Por Denilson
Cardoso de Araújo
Em 1998, vendo no
que ia dar, me afastei do PT. Interessa aqui a minha frase de então. Não quero
ser refém do Lula. Não sou. Ao contrário de tantos que seguem reféns,
defendendo o indefensável, quando escrevo sobre a derrocada do sonho, é
tranquilo que o faço. Ser refém é ruim. Conheço famílias reféns. De filhos
pródigos, porque não agiram a tempo de evitar o desabamento no vício e na
ilicitude. E reféns de abusadores de liberdades, pois permitiram o intolerável.
Doutrinador da tolerância, Stuart Mill ensinou que só deve ser permitida
publicamente a prática daquilo que pode ser incentivado a todos. Pode ser
estimulado o abuso?
Pode um ocidental,
frente à principal mesquita de um país islâmico, onde a mera reprodução
pictórica de Maomé é vedada, fazer chacota com o fundador do Islã? E, na piada,
exibir o profeta em cartum da Charlie Hebdo: nu, de quatro e com uma estrela no
ânus sob jocosa inscrição “Nasce uma estrela”? A livre expressão pode tudo?
Não.
Empresário em missão
estrangeira sabe. Calará sobre costumes estranhos, sob pena de fracasso dos
negócios. Missionários e antropólogos, em respeito aos valores dos povos que
vão converter e estudar, nem sempre dirão o que pensam. Embaixadores, acatando
a diversidade dos países em que atuam, deverão engolir sapos. Até o turista
deverá silêncio quando discordar de tradições dos países que visita.
A globalização fez
do planeta grande praça à frente de toda igreja, casa e mesquita. Discursos e
caricaturas são conhecidos ao toque do instante. O que exige maior cuidado. Da
imigração, países europeus são, hoje, também muçulmanos. A leviandade de se
permitir agressões a símbolos cristãos, não obriga a que todo mundo leve na boa
o achincalhe da fé que cultivam. Claro que não se pode justificar estuprador
porque a moça usava short cavado. Mas prudente será que, em surtos de estupro,
moças de shorts cavados evitem certos lugares. Cautela do bom senso.
Muitos, que não
observam cautelas, são hoje reféns da frase oportunista: Je suis Charlie. Feita
para condenar o terror, dá apoio à revista. Estou fora. Não sou Al Qaeda, não
sou Charlie. Nem acho lícito que o esforço de todos sustente o abuso de alguns.

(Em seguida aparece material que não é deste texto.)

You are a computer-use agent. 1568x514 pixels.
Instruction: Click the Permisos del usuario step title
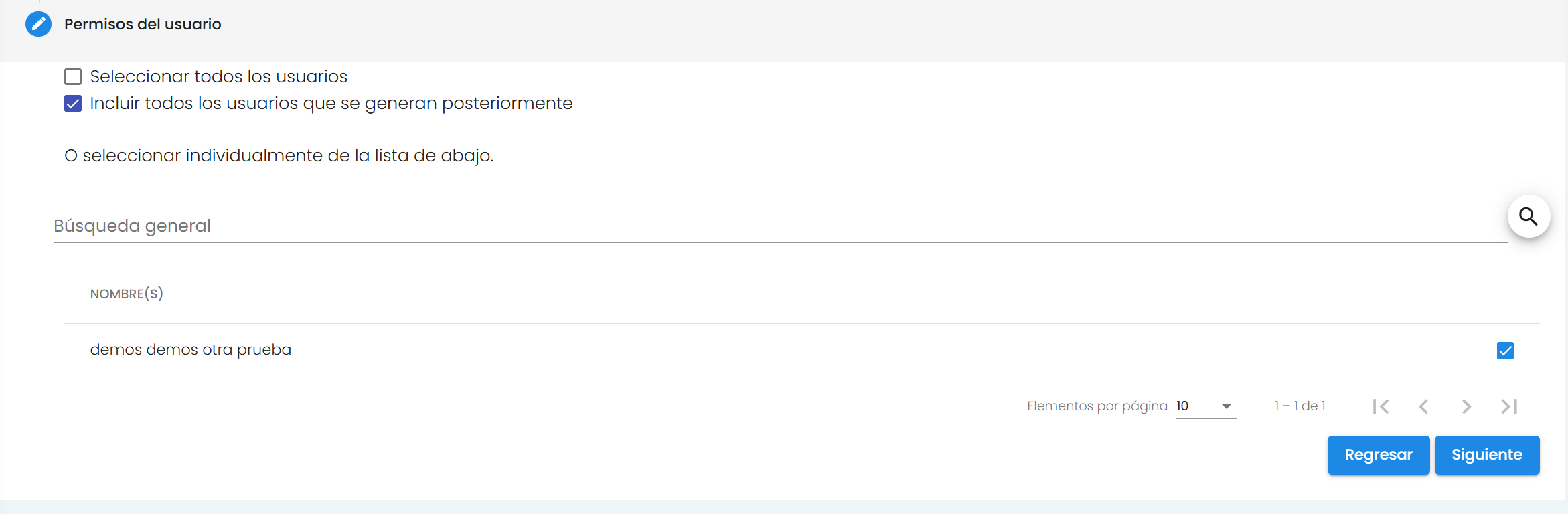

Garantir, à custa do Erário, que sigam desenhando Deus Pai, Cristo e o Espírito
Santo se sodomizando, em vilipendiosa brincadeira, me parece contrassenso.
Custear policiais como guarda pessoal de tal minoria boêmia pode roubar dos
miseráveis sem champanhe e sem direitos de expressão, mais dos serviços, saúde
e educação que lhes faltam.
Em nome da livre
manifestação, na passagem do Papa no Rio, militantes gays e abortistas
reproduziram masturbação com o crucifixo. Que, vale lembrar, um dia foi cena da
menina possuída pelo demônio, no filme O Exorcista. Algo não vai bem quando
esse abuso ocorre onde já se estabeleceu que o direito de livre expressão não é
absoluto. O Brasil proíbe a propaganda nazista e a divulgação de certos
discursos a plateias infantis, impondo classificação etária de produtos
culturais. O chute na santa é vedado porque o que para uns é só estátua pode
ser o sagrado de outro. Para muitos, o crucifixo é símbolo sagrado.
A França está
ficando tão refém do seu discurso de liberdade de expressão radical, quanto os
Estados Unidos, de seu discurso de liberdade de portar armas. Quando massacres
acontecem nas escolas de um e nas redações de outro, parece uma ingenuidade não
revisar tais conceitos.
A liberdade de
expressão é boa herança, mas seu abuso, absolutamente, não. O Charlie Hebdo
opera uma pedagogia do escândalo e do bullying. Que não seja modelo. Quem
conhece a guerra do dia a dia em nossas escolas sabe do que estou falando.